Foto 4.14. Vista de uma porção de Cerrado sobre o Grupo Cuiabá (DIAS, 1998)
Para uma melhor apreensão da estrutura vegetal descrita, remeta-se ao item 4.2.2.1., que trata da cartografia da vegetação através da técnica de pirâmides.
A ocupação antrópica desfigurou grande parte das paisagens originais da região, criando um complexo mosaico paisagístico. Hoje, as paisagens da região de Bonito são um misto de áreas completamente desprovidas de vegetação natural convivendo lado a lado com áreas intocadas. As primeiras referem-se aos vales aplainados e as segundas, aos mogotes (vide Foto 4.13.).
As porções mais elevadas da Serra da Bodoquena desfrutam de um grande maciço florestal, conservado, principalmente, pelo fato de estar sobre um relevo acidentado, o que acaba por dificultar o uso para outros fins. Nem por isso, acredita-se que esta não esteja fora de riscos, caso não haja uma presença sistemática dos órgãos defesa ambiental. Considera-se que, pelas suas características tanto florísticas, quanto pelas características de sua estrutura lito-pedológica, esta porção deve ser destinada à preservação permanente.

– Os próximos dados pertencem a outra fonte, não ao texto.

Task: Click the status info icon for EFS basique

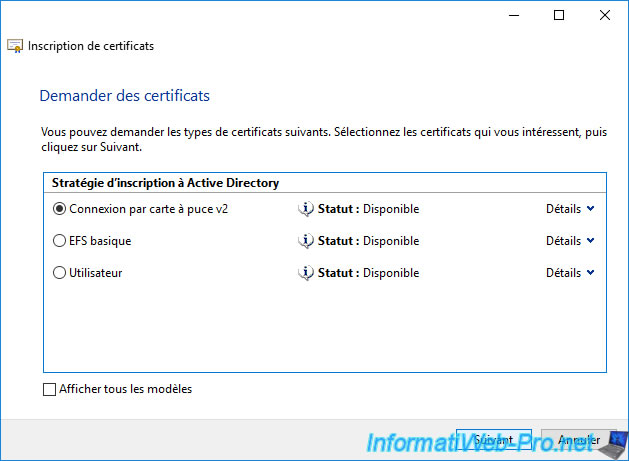Action: [306, 241]
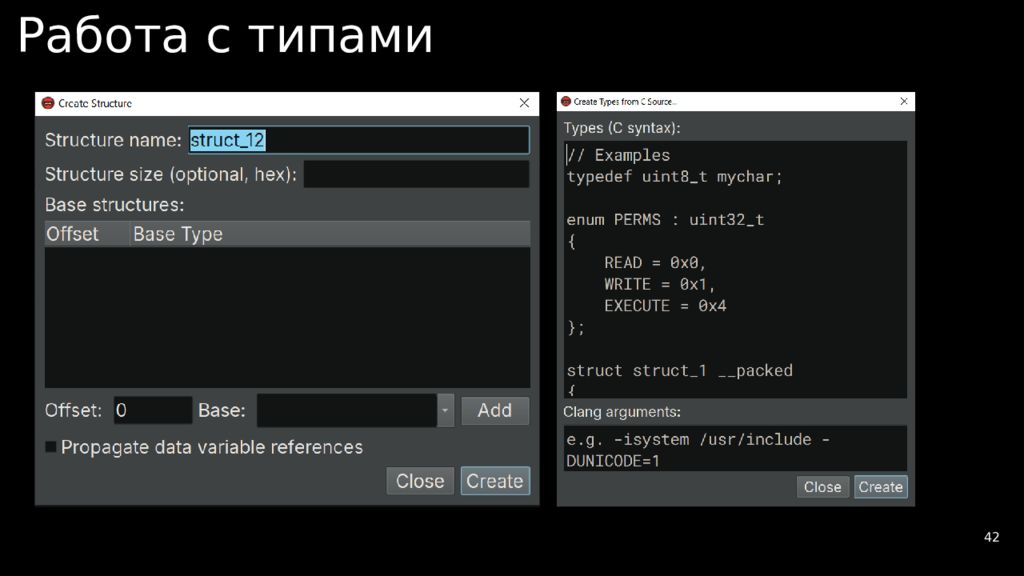The width and height of the screenshot is (1024, 576).
Task: Click the Offset column header
Action: click(x=73, y=234)
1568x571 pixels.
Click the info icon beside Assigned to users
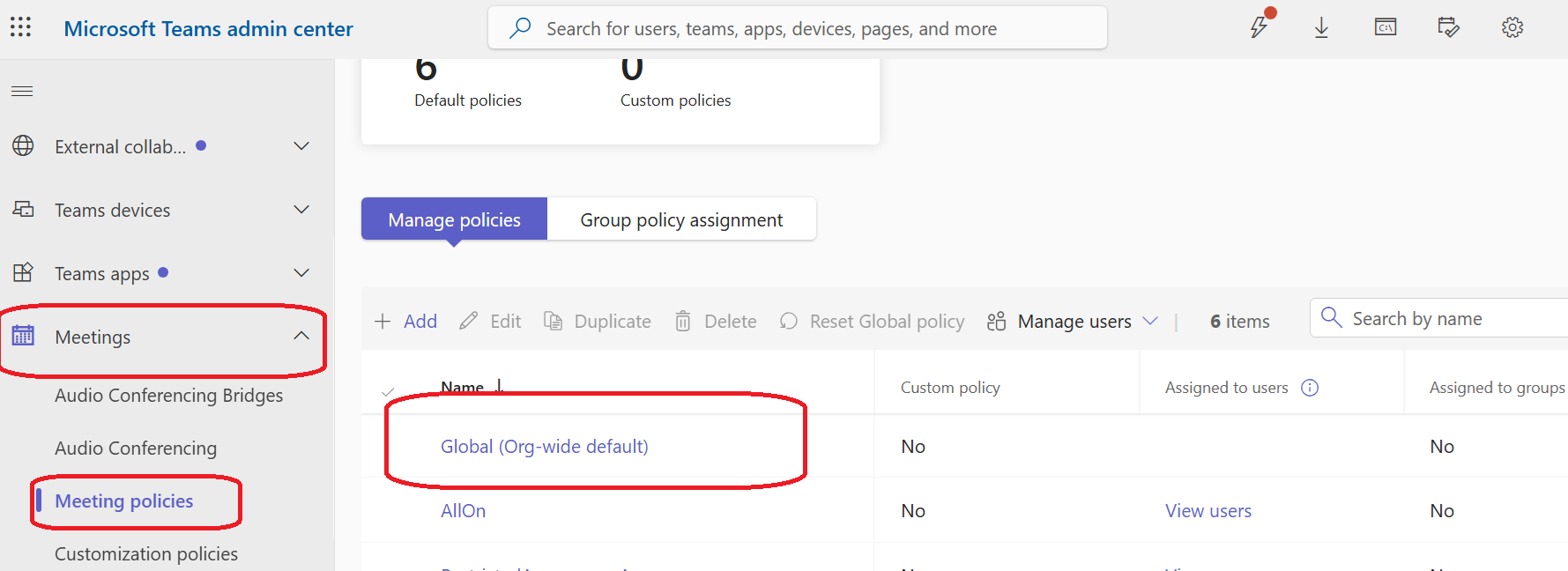[1310, 388]
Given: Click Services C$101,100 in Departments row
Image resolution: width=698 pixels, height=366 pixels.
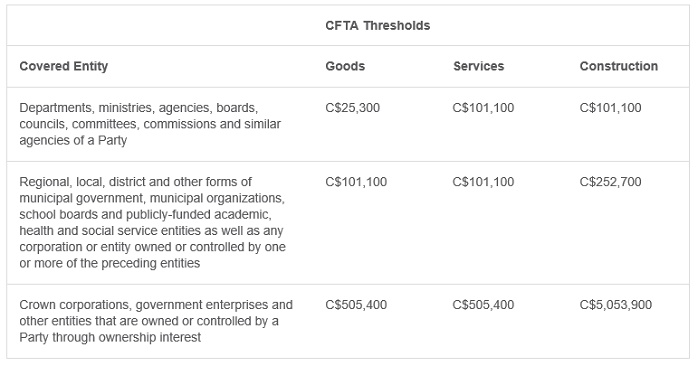Looking at the screenshot, I should coord(483,108).
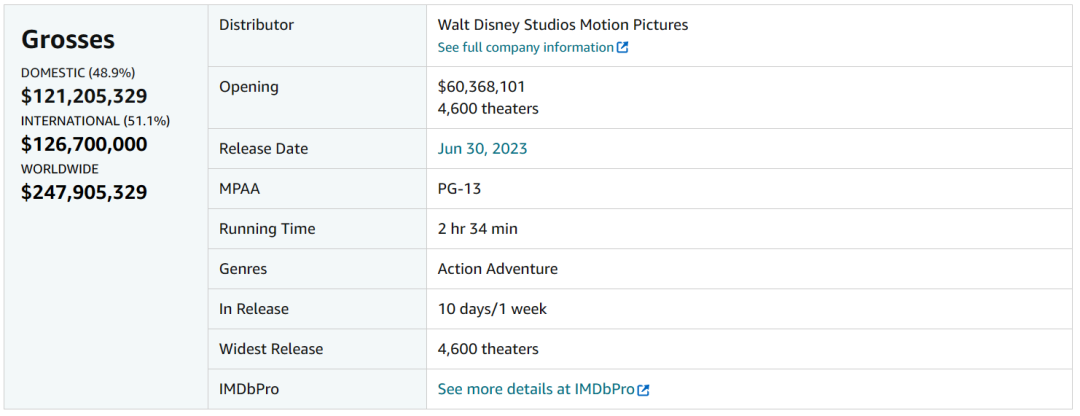Click the WORLDWIDE label
The image size is (1080, 416).
(x=60, y=169)
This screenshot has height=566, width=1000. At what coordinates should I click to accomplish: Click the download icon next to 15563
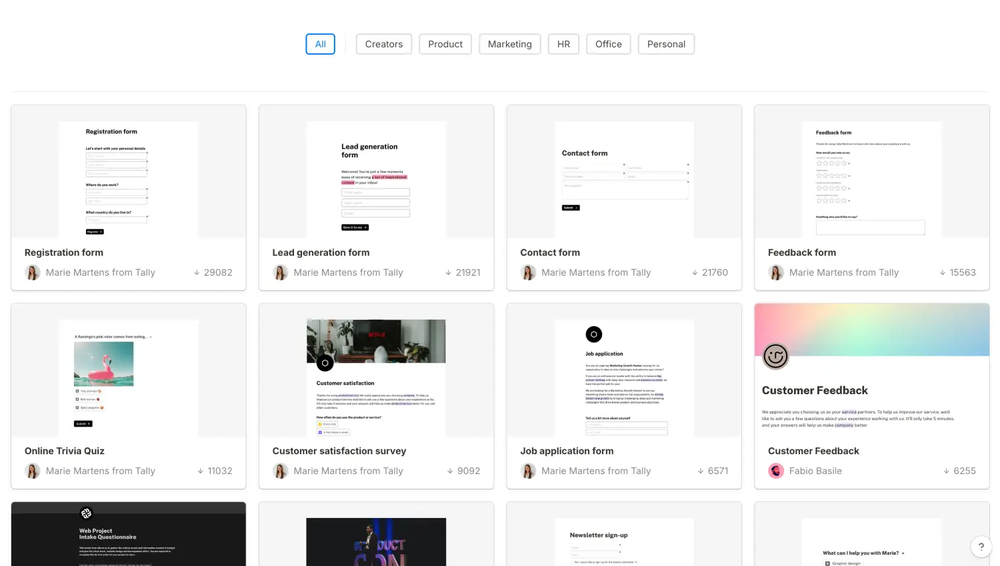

As porções de cerrado (Áreas de Tensão Ecológica), consideradas de transição entre formações vegetais, por suas características florísticas, acabam sendo alvo de uma ação antrópica mais intensa, seja pela concepção errônea de aparente "pobreza" das espécies florestais (predomínio de arbustos e espécies herbáceas), portanto trocando-as por pastagens artificiais ou utilizando-o como pastagem natural, sendo, também, o primeiro passo para a exclusão deste. Este fato foi comprovado quando dos estudos fitossociológicos realizados na região, que apontam para uma tendência a seu desaparecimento.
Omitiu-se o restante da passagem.